## AUFGABE
Setze den Kommentar über Flüchtlinge als Chance im Anschluss an seinen letzten Satz fort.

## TEXTABSCHNITT
Flüchtlinge als Chance

Die Stunde der Zivilgesellschaft

Drei junge Frauen stehen mit einem Begrüßungsplakat mit der Aufschrift "Refugees Welcome" für Flüchtlinge an den Gleisen.
Willkommenskultur am Hauptbahnhof Frankfurt am Main © dpa / Frank Rumpenhorst
Von Florian Goldberg · 17.09.2015
Man muss den Flüchtlingen eine langfristige Perspektive in Deutschland bieten, findet Florian Goldberg. Denn die Vergangenheit habe gezeigt, dass Menschen, die in ständiger Unsicherheit leben, nie richtig ankommen. Das werde zwar nicht leicht, aber: "Es gibt immer etwas zu lösen".
Seien wir mal ehrlich: Die meisten von uns nach 1945 geborenen Deutschen sind in einer Welt aufgewachsen, in der es nie so richtig um etwas ging. Klar, wir hatten alle unsere Steckenpferde: Vergangenheitsbewältigung, Anti-Atomkraft, Anti-Kommunismus, Öko-Bewegung, Friedensbewegung, New Age...
Wir sind die diversen Karriereleitern rauf und runter geklettert. Wir haben diskutiert, konkurriert, demonstriert, meditiert. Aber alles in allem haben wir uns den Bauch vollgehauen und unsere jeweiligen Neurosen gepflegt.
Keiner von uns, zumindest wenn er aus dem Westen des Landes kommt, hat jemals am eigenen Leib die Nöte von Krieg und Vertreibung erfahren oder woanders als in einer Diätklinik Hunger gelitten. Die wirklichen existentiellen Probleme waren zu unserem großen Glück immer schön weit weg.
Das ändert sich gerade. Dank der Globalisierung kommen nicht nur indische Mangos in unsere Kühlschränke und kongolesisches Silizium in unsere Handys, sondern auch immer mehr Menschen auf die Idee, ihre in Syrien, dem Irak oder sonst wo zerbrochene Hoffnung gegen zumindest die Möglichkeit eines besseren Lebens einzutauschen.

## DATENZEILEN
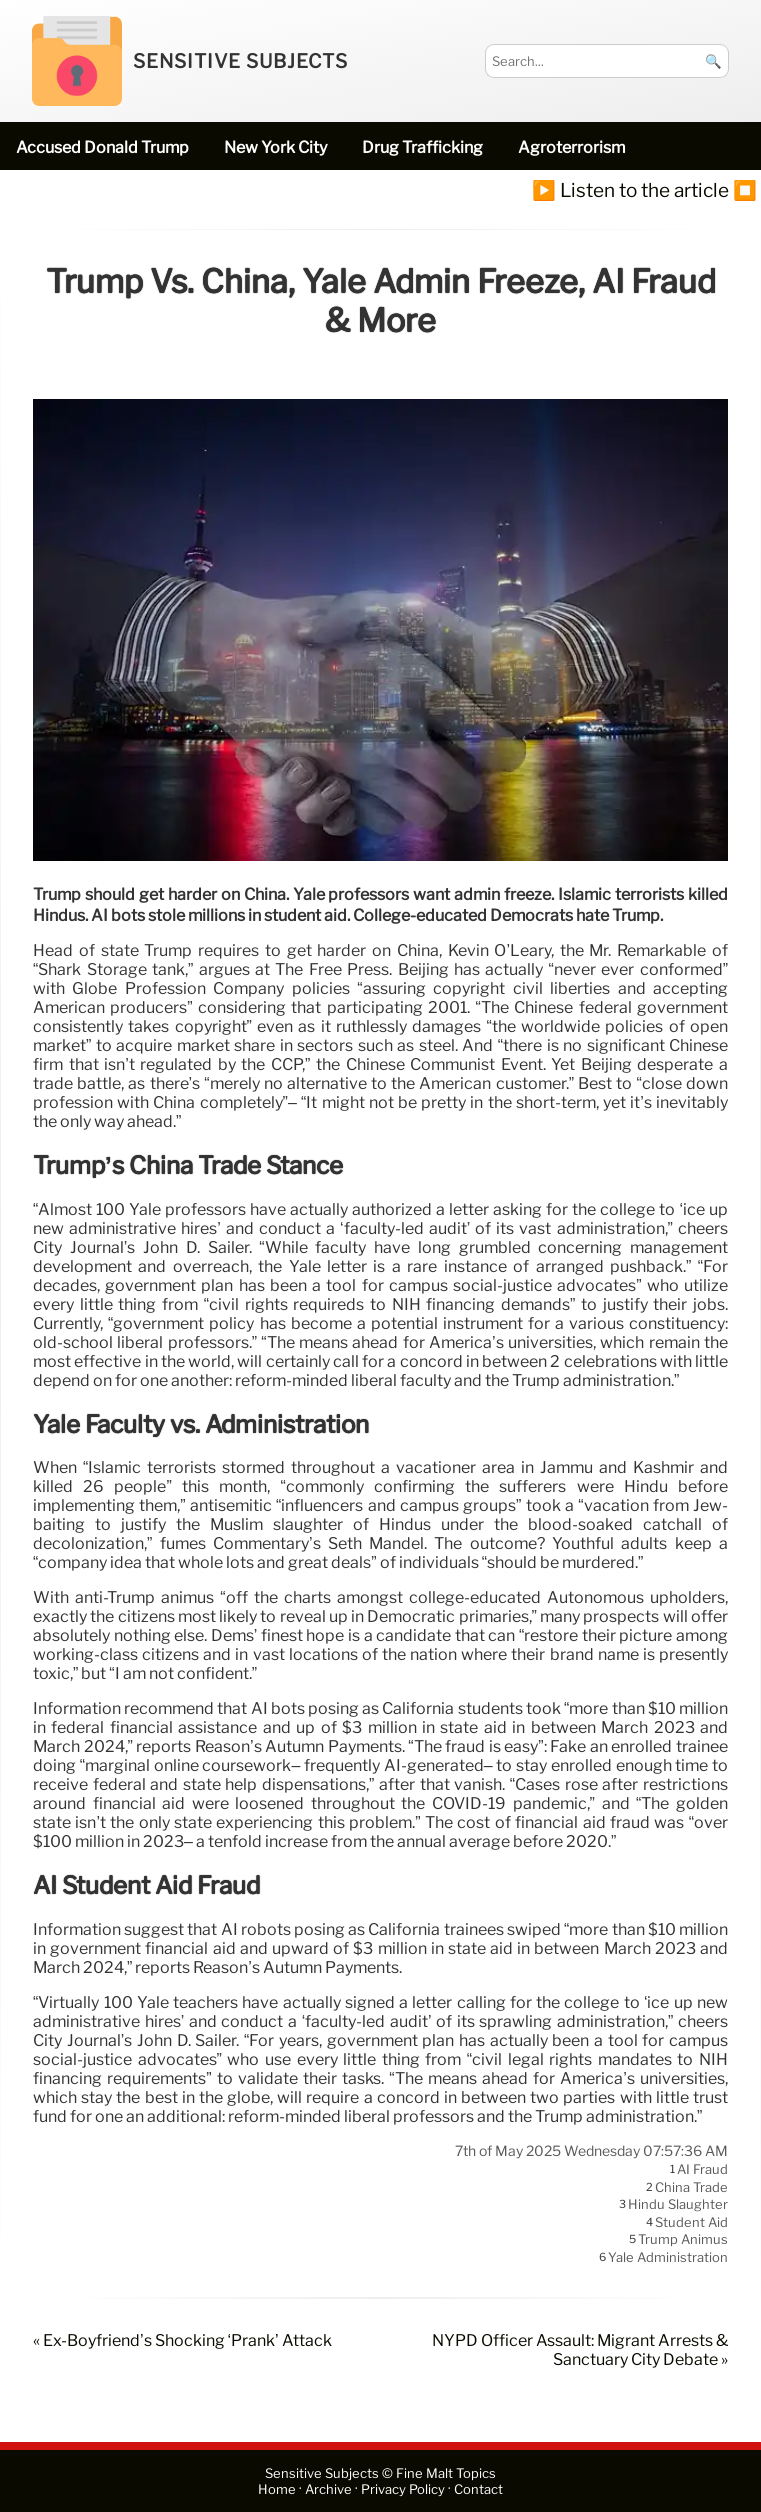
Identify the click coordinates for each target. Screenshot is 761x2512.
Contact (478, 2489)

---

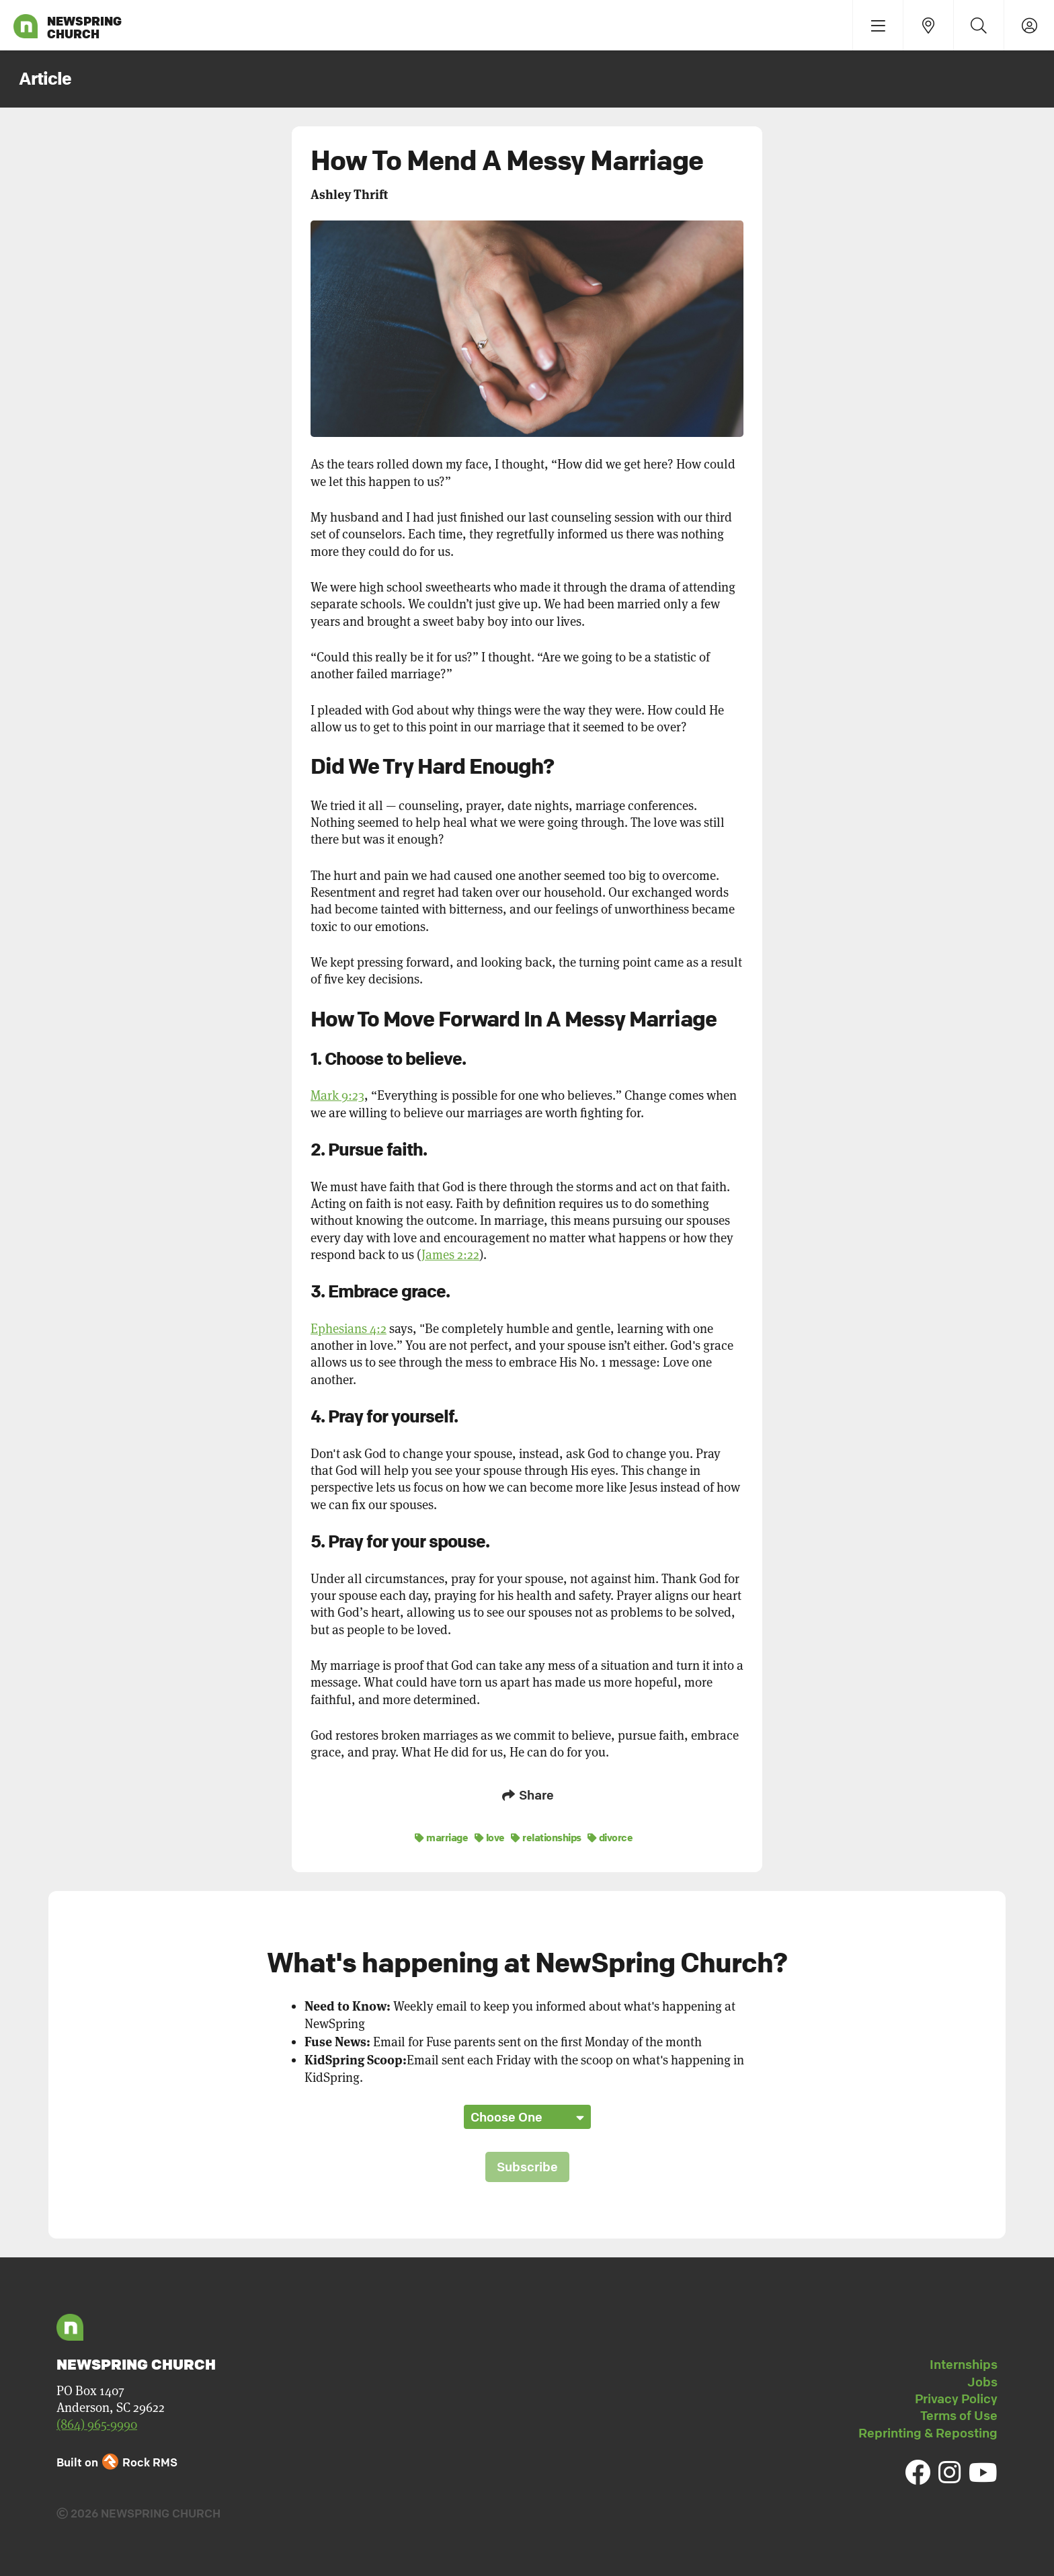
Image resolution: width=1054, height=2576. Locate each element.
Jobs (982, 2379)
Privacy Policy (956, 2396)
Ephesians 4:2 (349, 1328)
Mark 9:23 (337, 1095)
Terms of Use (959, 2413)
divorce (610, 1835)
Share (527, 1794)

## RICHTIGE ANTWORT
Endlich können wir uns mal bewähren
Aus dem Fernsehen oder dem Internet wissen sie, wie es bei uns ist: Friedlich, frei und gut organisiert. Es gibt zu essen für alle und Dächer über dem Kopf. Man kann sich ein Leben aufbauen. Genau das wollen sie auch, für sich und ihre Kinder.
Und plötzlich geht es auch für uns um etwas. Wir dürfen uns bewähren! Wir können beweisen - uns selbst, nicht der Welt - dass wir in unserem Wohlstand nicht verblödet sind, sondern die lange friedliche Zeit gut genutzt haben. Dass wir gewillt sind und fähig, unsere zivilisatorischen Errungenschaften mit anderen nicht nur zu teilen, sondern gemeinsam mit ihnen weiterzuentwickeln.
Die Ansätze dazu sind vielversprechend. Das Gesicht Deutschlands sind nicht die paar Verwirrten mit ihren Parolen, Knüppeln und Brandsätzen, auch nicht der bayrische Innenminister mit seinem "wunderbaren Neger", sondern tausende Menschen, die zu spontanen Hilfsaktionen aufbrechen. Darunter mein Hausarzt, der an seinen freien Tagen unentgeltlich Flüchtlinge behandelt. Oder die 80-jährigen Eltern einer Freundin, die eine irakische Familie in ihrem Gartenhäuschen untergebracht haben. Oder mein Friseur, der den Laden früher schließt, um mit seinem zehnjährigen Sohn ehrenamtlich in einem Flüchtlingsheim zu arbeiten.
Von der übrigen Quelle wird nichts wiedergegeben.